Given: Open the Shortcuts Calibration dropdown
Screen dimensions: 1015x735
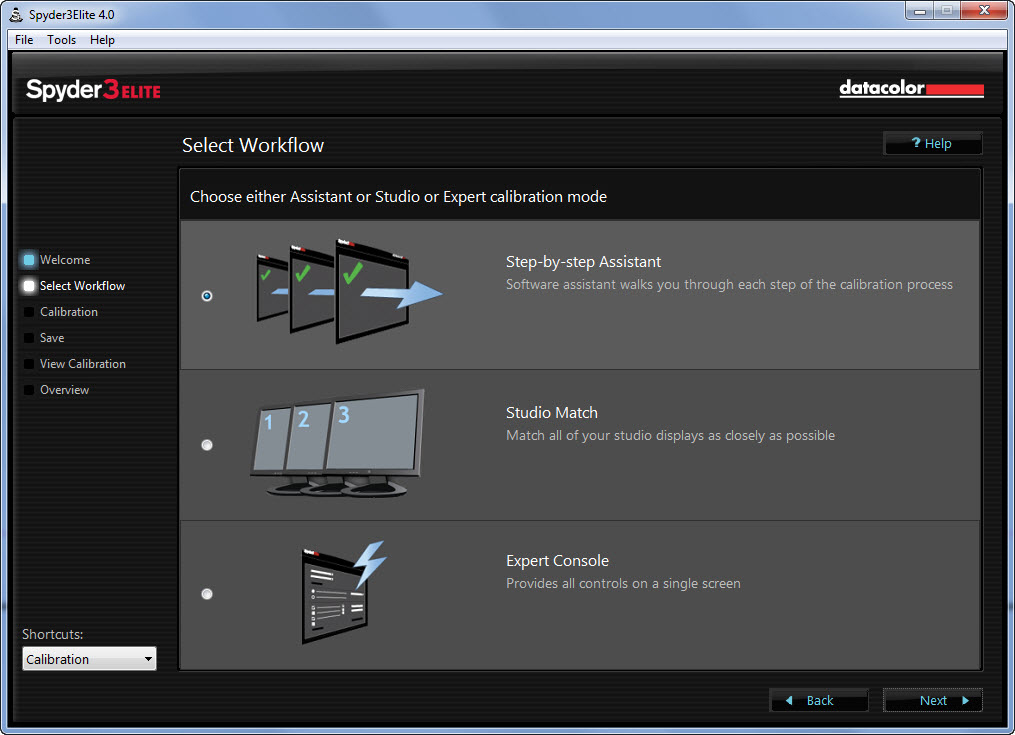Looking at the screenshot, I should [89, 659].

⁂

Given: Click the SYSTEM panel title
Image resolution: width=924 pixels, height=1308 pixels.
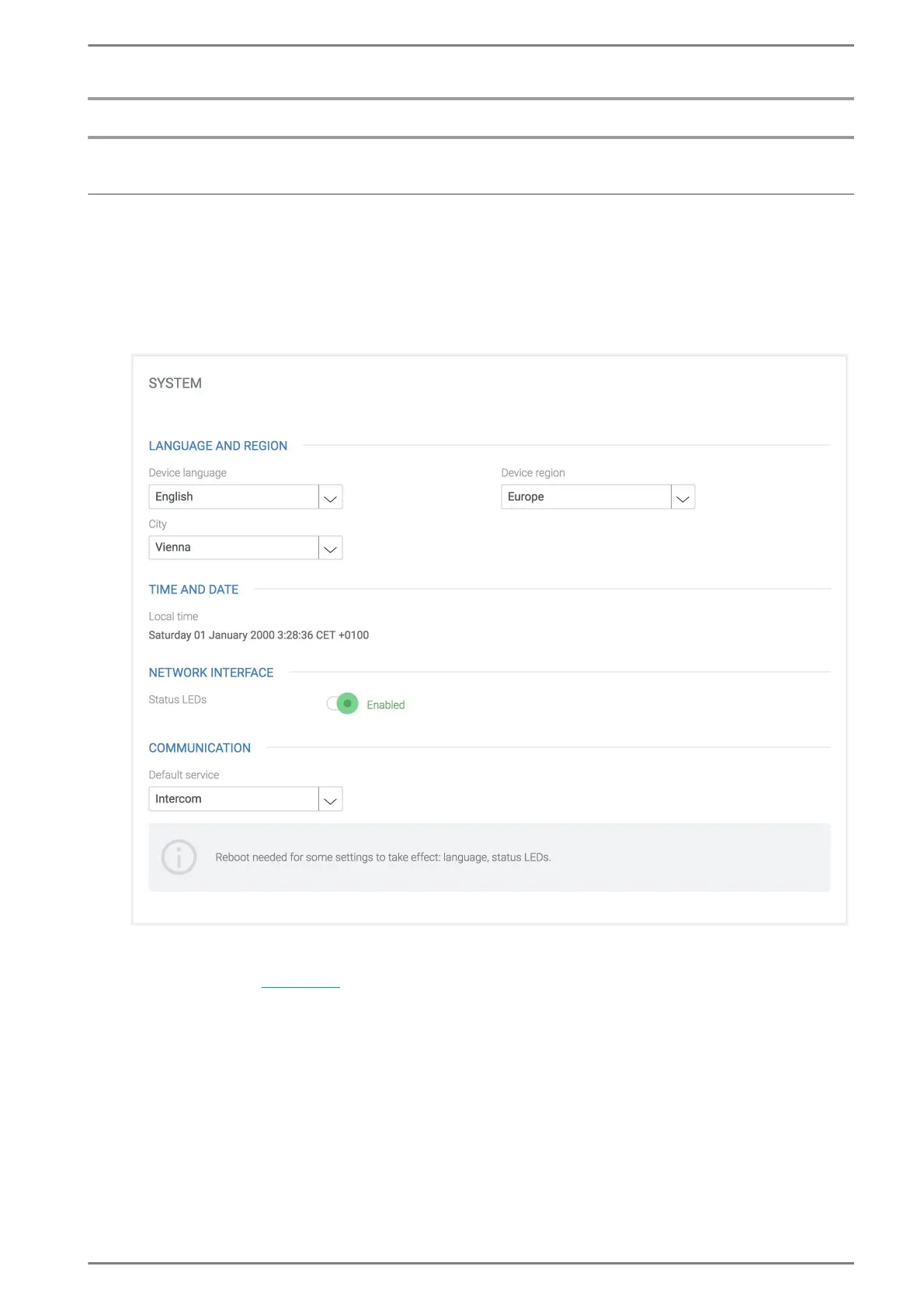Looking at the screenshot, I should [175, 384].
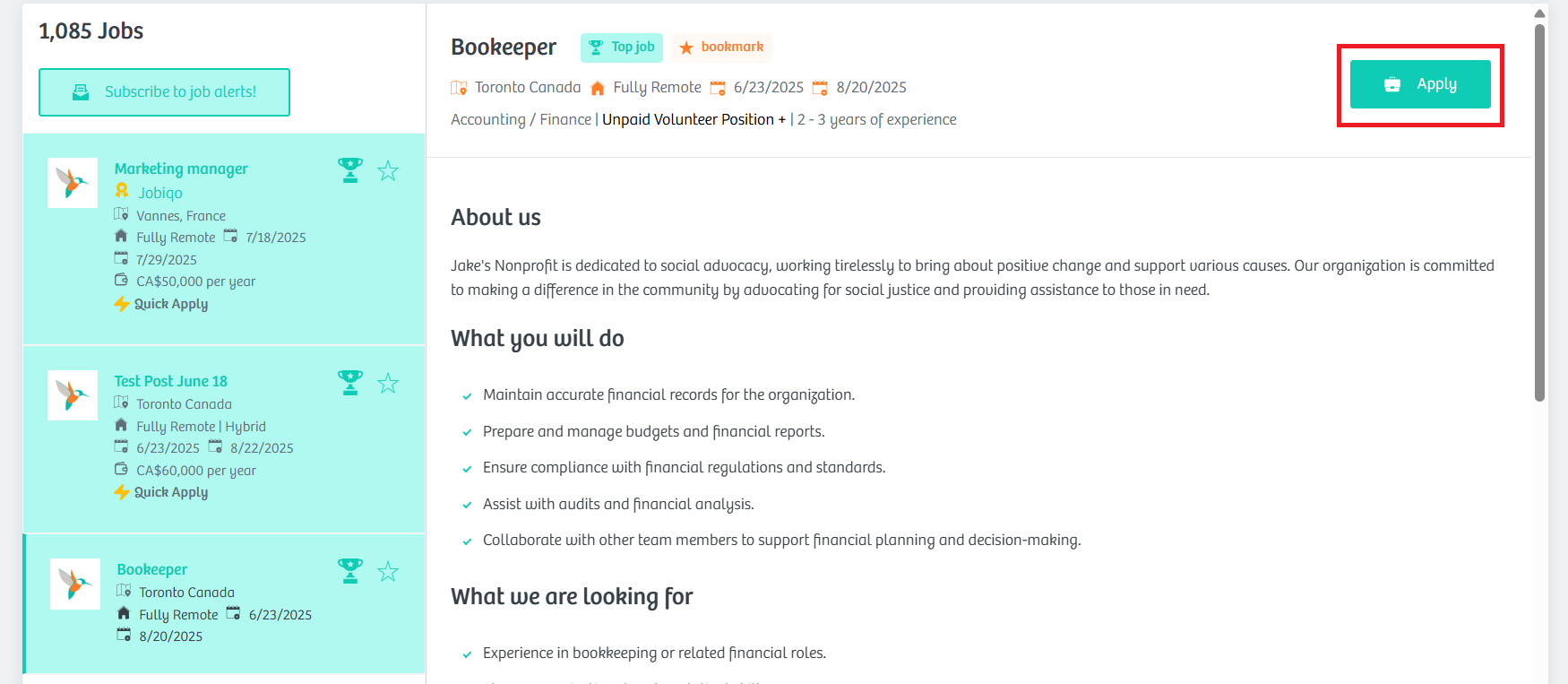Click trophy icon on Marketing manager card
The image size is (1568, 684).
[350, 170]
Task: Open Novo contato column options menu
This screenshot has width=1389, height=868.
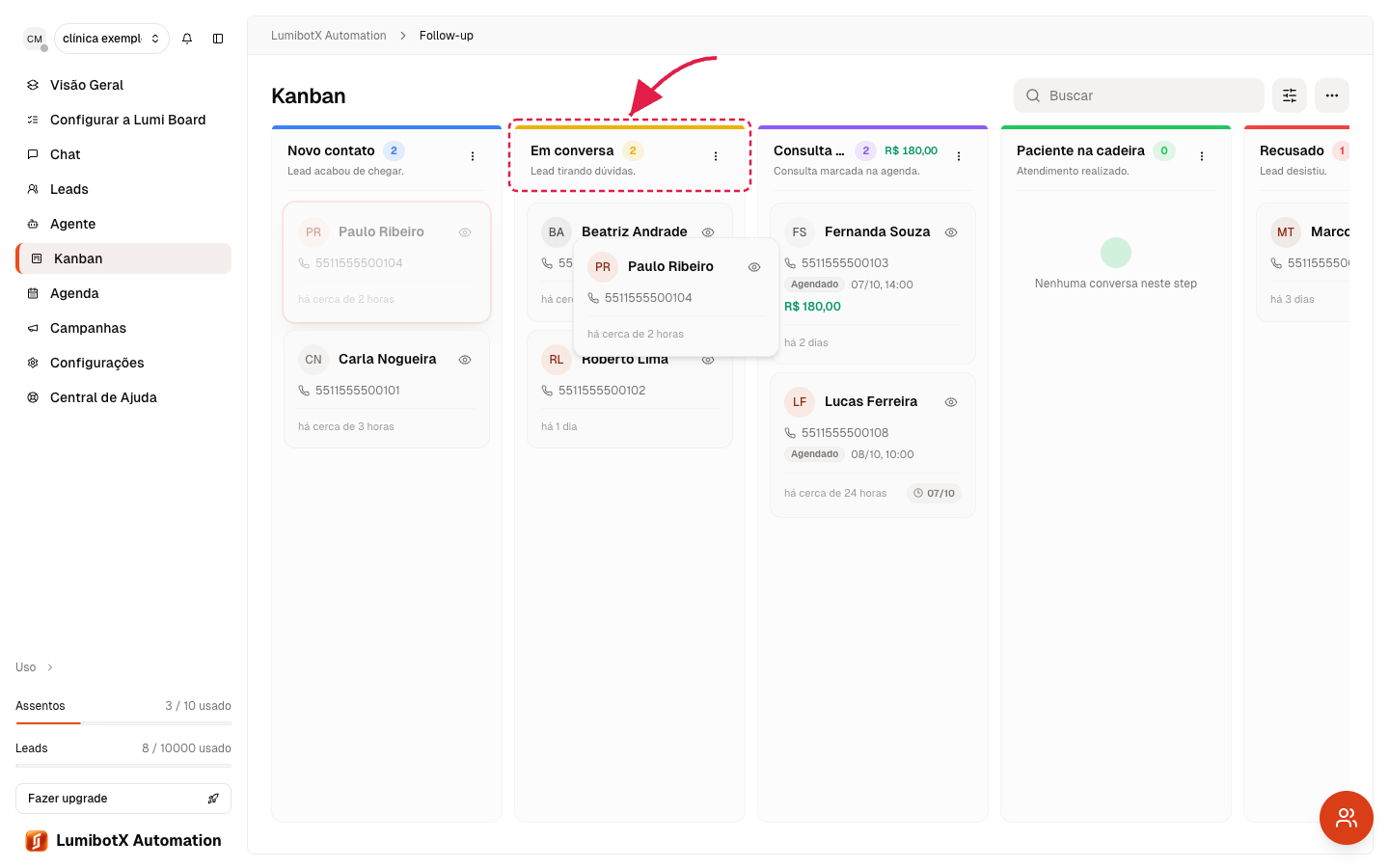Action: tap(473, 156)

⁂

Set task: Extract the lines starting with the one that contains "Given: Open the" and going on through the one that contains "Looking at the screenshot, I should [89, 659].", copied verbatim, with the pictures omitted.

Exercise answer:
Given: Open the Shortcuts Calibration dropdown
Screen dimensions: 1015x735
Looking at the screenshot, I should [89, 659].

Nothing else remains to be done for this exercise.